Panel Paper: Effect of Co-Residence with Parents-in-Law on Female Labor Force Participation

Monday, April 10, 2017 : 11:05 AM
HUB 260 (University of California, Riverside)

*Names in bold indicate Presenter

Deepshikha Batheja, University of California, Riverside
Despite very rapid economic growth in India, in the recent years, there has been a decline in Female Labor Force Participation (FLFP) rates across all age groups and education levels in both rural and urban areas. The FLFP rates in India have declined by almost 8 percentage points between 1990-2000 and 2011-12. The education levels have risen and fertility has decreased simultaneously during this period, adding to the puzzling decline in FLFP. Overall, women in India seem to be withdrawing from the workforce to their traditional role at home as care workers. Therefore, it has become important to study the labor market outcomes of women living in the traditional set up of joint families, where married couples co-reside with the husband’s parents and the patriarchal nature of Indian society leads to a high prevalence of intergenerational co-residence.

This paper studies the impact of co-residing with mother-in-law and father-in-law on woman’s labor force participation. I study this in the Indian context where patrilocality is common and women don’t have much decision-making autonomy especially in the presence of a parent-in-law in the household. On the other hand, for women with young children, having a mother or mother-in-law living nearby might have a positive effect on labor supply because the grandparents might help with childcare. Alternatively, it might have a negative effect on labor supply because the grandparents themselves may require care, and caregiving responsibilities often fall to daughters-in-law who co-reside with them. To ascertain which of these effects predominate requires empirical analysis.

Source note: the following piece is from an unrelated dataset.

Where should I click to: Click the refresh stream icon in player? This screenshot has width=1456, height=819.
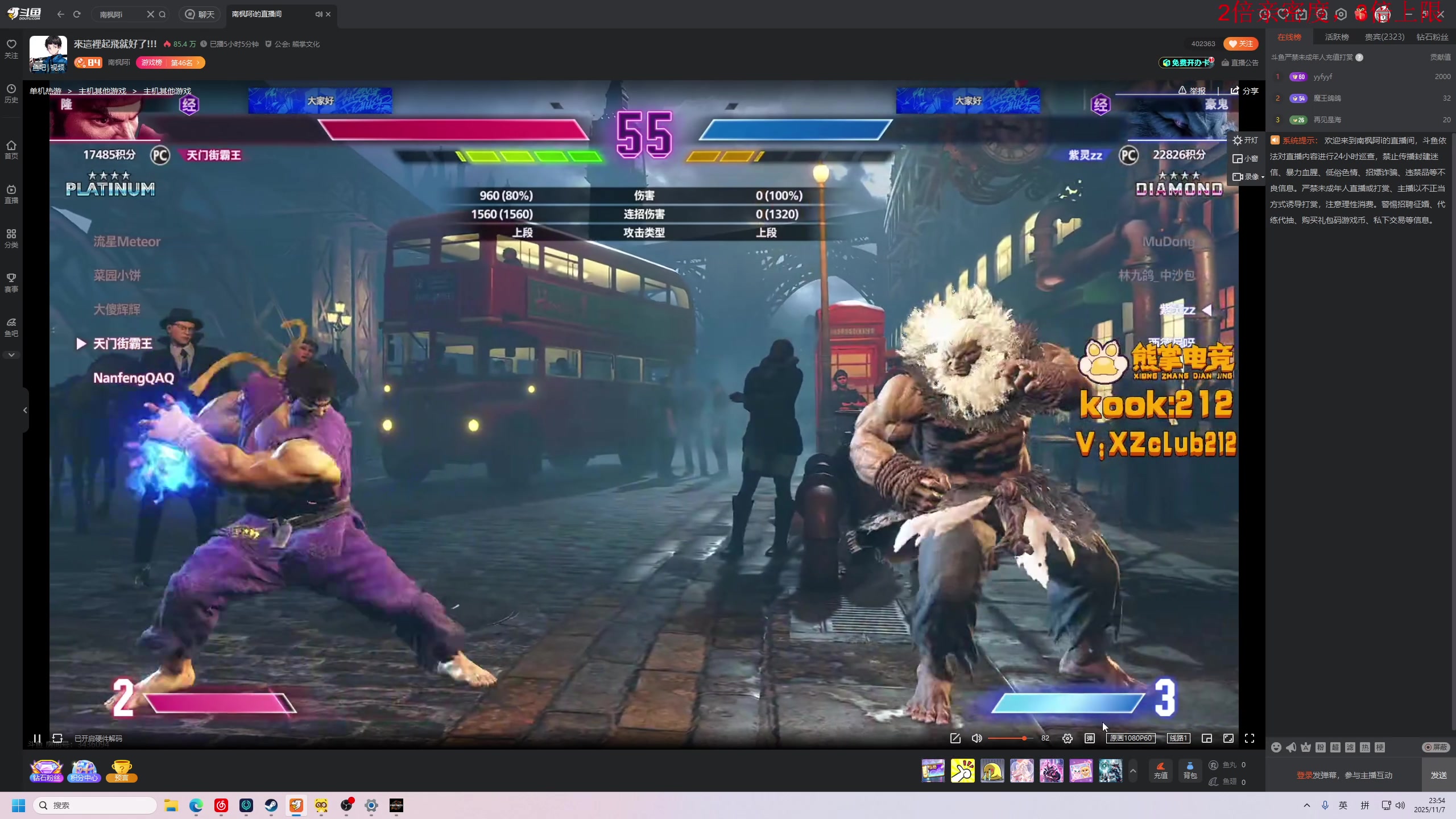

For the study, I use two rounds (2005 & 2011-12) of the panel data from India Human Development Survey (IHDS). To take care of the unobserved differences, I take death of parent-in-law as the exogenous variation. The sample is restricted to those women who live/co-reside with both their mothers-in-law and father-in-law in the first period. Information on whether the mother-in-law and father-in-law are co-residing with the woman in the first round is obtained from the household roster.  Change in FLFP is then studied using death of mother-in-law or father-in-law or both in the second round, as source of variation, taking co-residing with both in the two rounds as the comparison group.

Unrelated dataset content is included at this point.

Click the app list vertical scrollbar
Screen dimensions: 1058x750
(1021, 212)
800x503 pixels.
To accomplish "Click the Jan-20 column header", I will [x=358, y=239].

My preliminary results show that co-residence with mother-in-law has a significantly positive effect on women’s labor supply. Losing one’s mother-in-law reduces the labor force participation of women by approximately 5 percentage points in urban areas compared to similar household where the mother-in-law still co-resides in the second round. I also find that death of father-in-law significantly increases woman's labor force participation, by around 11 percentage points.

The analysis has implications for policy as it suggests that policies that increase the availability of childcare to meet irregular or unanticipated child care needs, might substantially increase the labor supply of married women with young children.